CUERPO DE RICA

Me invitan a cenar unos amigos y me llevan a uno de los mejores restaurantes. Lo digo así para no hacer publicidad gratuita ( al restaurante, no a mis amigos). El restaurante en cuestión tiene una excelente relación calidad-precio. Es decir, la comida es exquisita y la minuta carísima. En vista de ello decido pasar de regímenes de mantenimiento y dietas prenavideñas. Y adelantar la rendición incondicional a la que generalmente procedo en mitad de las navidades. Me tomo un primero y un segundo y sólo comparto el postre. Bebo vino a juego con el menú, o sea, exquisito y etc. Hago cosas horribles como darme al pan, al arroz en forma de risotto e incluso desafiar al colesterol pillando foie (magnífico) del plato de mi vecino.
Mis amigos son espléndidos (en todos los sentidos) y lo paso tan bien que ni remordimientos tengo… hasta la mañana siguiente. Si bien me despierto como nueva, alegre y optimista, ya mientras me lavo la cara noto en la nunca, lado derecho, la insistente mirada de la báscula.

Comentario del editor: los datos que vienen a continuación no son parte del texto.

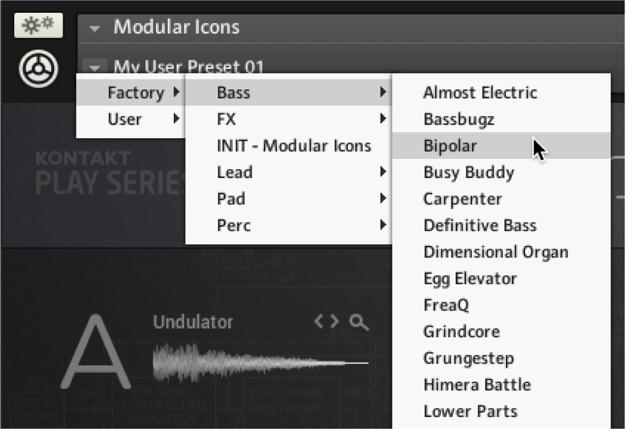The height and width of the screenshot is (429, 627).
Task: Open the Pad preset category
Action: (x=231, y=198)
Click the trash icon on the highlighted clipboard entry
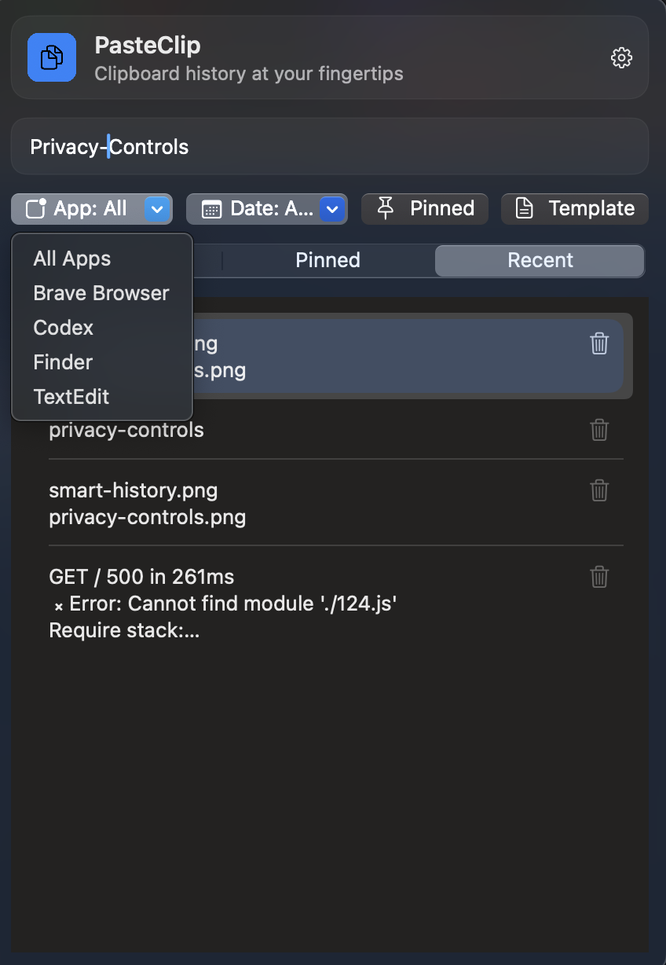Screen dimensions: 666x965 pos(599,343)
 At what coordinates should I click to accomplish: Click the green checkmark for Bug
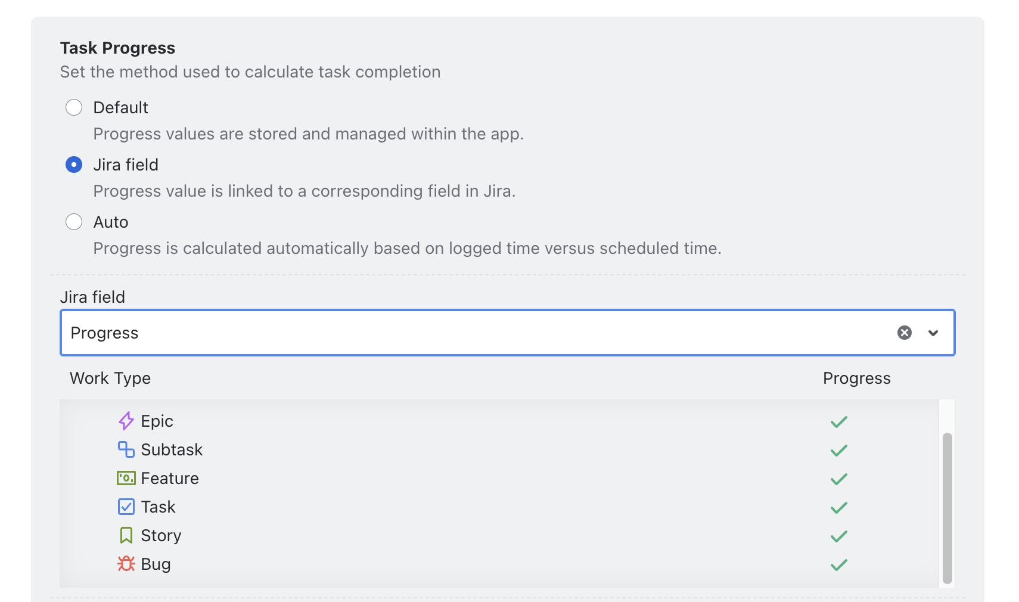pos(838,565)
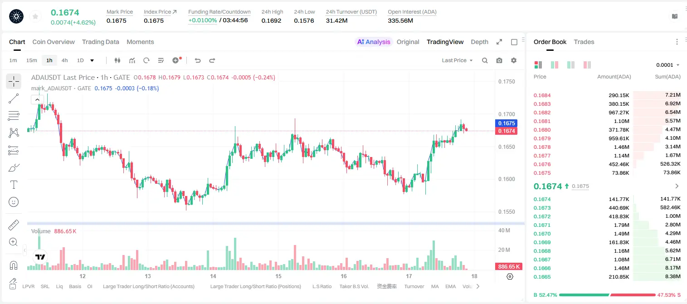
Task: Show only buy orders in order book
Action: pyautogui.click(x=571, y=65)
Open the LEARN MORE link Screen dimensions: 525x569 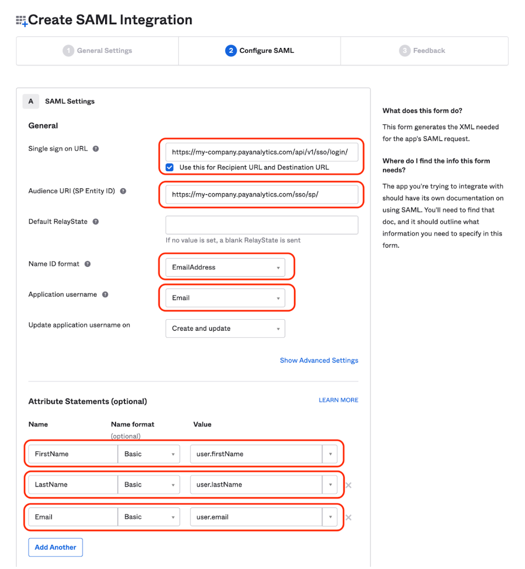338,400
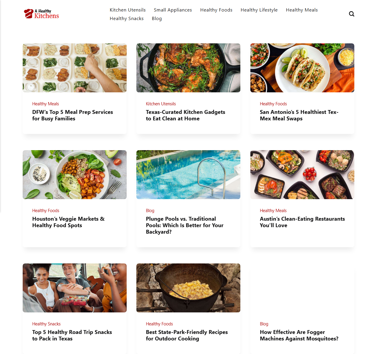
Task: Open the Kitchen Utensils menu item
Action: (x=128, y=10)
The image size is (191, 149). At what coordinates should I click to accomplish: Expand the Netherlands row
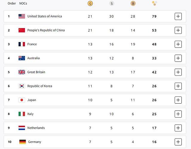178,128
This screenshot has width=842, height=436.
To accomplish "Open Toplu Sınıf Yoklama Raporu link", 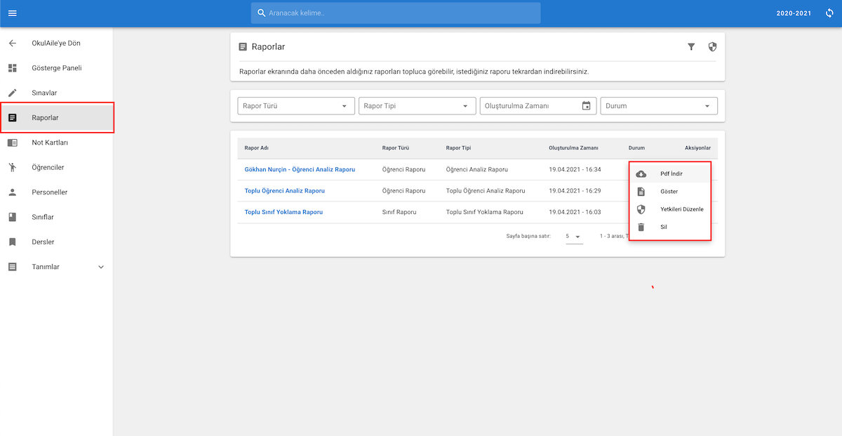I will pyautogui.click(x=283, y=212).
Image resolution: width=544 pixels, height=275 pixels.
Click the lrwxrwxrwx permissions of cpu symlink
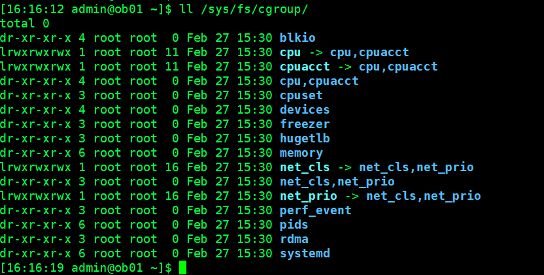point(35,52)
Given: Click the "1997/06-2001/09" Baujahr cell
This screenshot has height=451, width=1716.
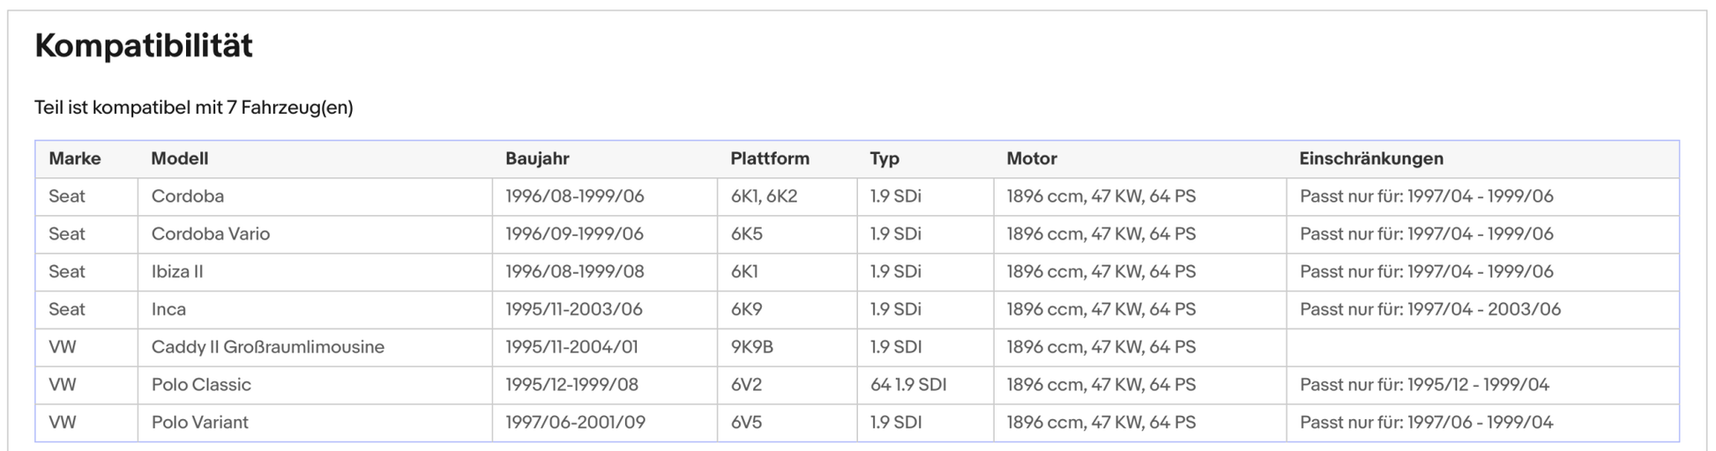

Una mirada pesadísima, precisamente.
Cuando ya empieza a picarme el cogote, me enfrento a ella. Me subo y miro firmemente, no de reojo ni nada, los números malditos. Oh, aaaah, ooohhh, más oh. Imposible lo que veo. Me bajo. Respiro hondo y me vuelvo a subir. Aaaaaaa, oooooooh, ah, oh de nuevo. Ahora sí estoy segura: he adelgazado 200 grs.
Tras el primer desconcierto, llego a la única conclusión lógica: lo que me pasa es que tengo cuerpo de rica. Un cuerpito diseñado para el foie y el bogavante y las alcachofitas de Tudela que sean verdaderamente de Tudela y no oriundas. Por ello, esos menús y una buena compañía me sientan estupendamente y me ayudan a controlar la glucosa, el colesterol y el tipín. Voy a reincidir en cuanto pueda. A mí lo que me cae fatal es el puré de verduras y el pollo a la plancha que funcionan tan bien para la gente (¡pobres!) con cuerpo de pobre.